→ 閱讀文本
巴金感到在過去的一年,他在政治上也真正翻了身。十二月底,上海市第七屆人民代表大會第一次會議,政協上海市第五屆委員會第一次全體會議同時舉行。巴金又坐在了大會的主席台上,當巴金的電視畫面出現在千家萬戶的電視屏幕上時,圍坐在電視機前的觀眾們竟然一片歡呼: “巴金出來了!” “沒想到他還活著!” “你們看,巴金老人還像從前那樣精神,他沒有老,只是頭髮全白了!” 也就是在自己公開亮相不久,巴金又在《人民日報》編輯部舉辦的座談會上,發表了一個題為《除惡務盡》的發言。為篇談話在報上發表以後,全國讀者都看到了久違的巴金!巴金又回到了久違的文壇! 一九七八年對於巴金來說,無疑是個振奮人心的年頭。早在二月下旬,他就從上海來到了首都。巴金又以人民代表的身份出席第五屆全國人民代表大會第一次會議了。同月,他的《處女地》新譯本在北京人民文學出版社出版,這給赴會的巴金心中平添了無限喜悅,他感到自己又可以寫作了。大會結束已是三月初,巴金回到上海馬上就開始了緊張的寫作,他感到從前的時間都荒廢了,現在時間對他來說實在是太緊了,他有一系列龐大的寫作計劃都擺在面前,翻譯赫爾岑的回憶錄剛剛開始,構思多年的長篇小說也僅僅寫了幾千字,在這時候各報的稿約又頻頻向他飛來,巴金實在有些應接不暇了。但是,他仍然抽出時間替別人作工作,例如一份上海師大中文系魯迅著作註釋組的訪問紀錄稿《〈中國文藝工作者宣言〉起草經過及其它》就擺放在老人的面前,他必須撥冗審定,老人之所以如此,是他認為自己能為別人研究魯迅作一點工作是榮幸的。

→ 所給資料
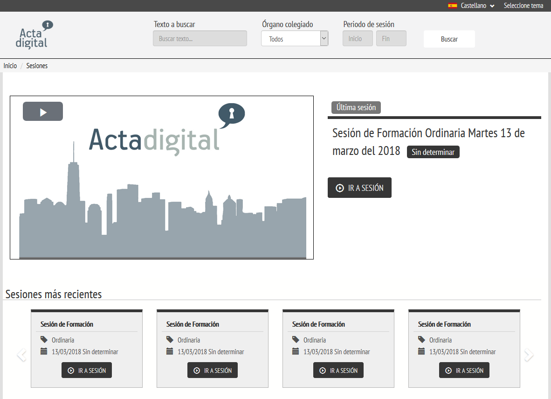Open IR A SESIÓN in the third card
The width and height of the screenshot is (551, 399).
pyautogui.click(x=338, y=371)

---

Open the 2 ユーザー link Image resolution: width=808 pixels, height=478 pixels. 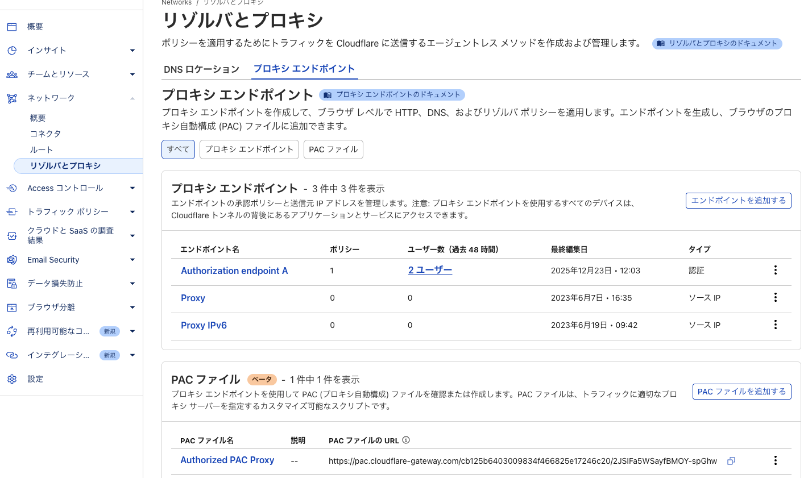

→ 任務
1. 根據這段關於巴金的文字回答:
(a) 十二月底在上海同時舉行的是哪兩個會議?
(b) 巴金在《人民日報》編輯部座談會上的發言題為什麼?
(c) 一九七八年二月,巴金哪部作品的新譯本由哪家出版社出版?
2. 從這段關於巴金的文字的最後一句之後續寫下去。
上面的條目與這段關於巴金的文字毫無關聯。

→ 參考答案
1.
(a) 上海市第七屆人民代表大會第一次會議,以及政協上海市第五屆委員會第一次全體會議。
(b) 《除惡務盡》。
(c) 《處女地》新譯本,由北京人民文學出版社出版。

2.
如今,五月的春風吹綠了塞北大地。巴金只好暫且放下手邊文稿,匆忙地趕到北京參加中國文聯第三屆第三次(擴大)會議了。他在這次會上要發表一篇講話,巴金已經把這個《迎接社會主義文藝的春天》的發言,看了又看,改了又改。就在巴金修改這個發言的時候,他敬重的老前輩郭沫若忽然逝世了!巴金感到悲慟,本來他想利用會議休息的機會,前往北海附近的寓所去探望郭老,然而他沒有想到同樣經受“文革”災難的文學前輩郭沫若,竟然在國家走向萬象更新的時候揮手西去了。 在這種時候,巴金的思想仍然停留在陰影末消的水平上。他希望在自己的這個後記裡講講自己的錯誤。他想對讀者這樣說:“我在中國半封建半殖民地的社會裡寫作了二十年,寫了幾百萬字的作品,其中有不少壞的和比較壞的。即使是我的最好的作品,也不過是像並不高明的醫生開的診斷書那樣,看到了舊社會的一些毛病,卻開不出治病的方子。……”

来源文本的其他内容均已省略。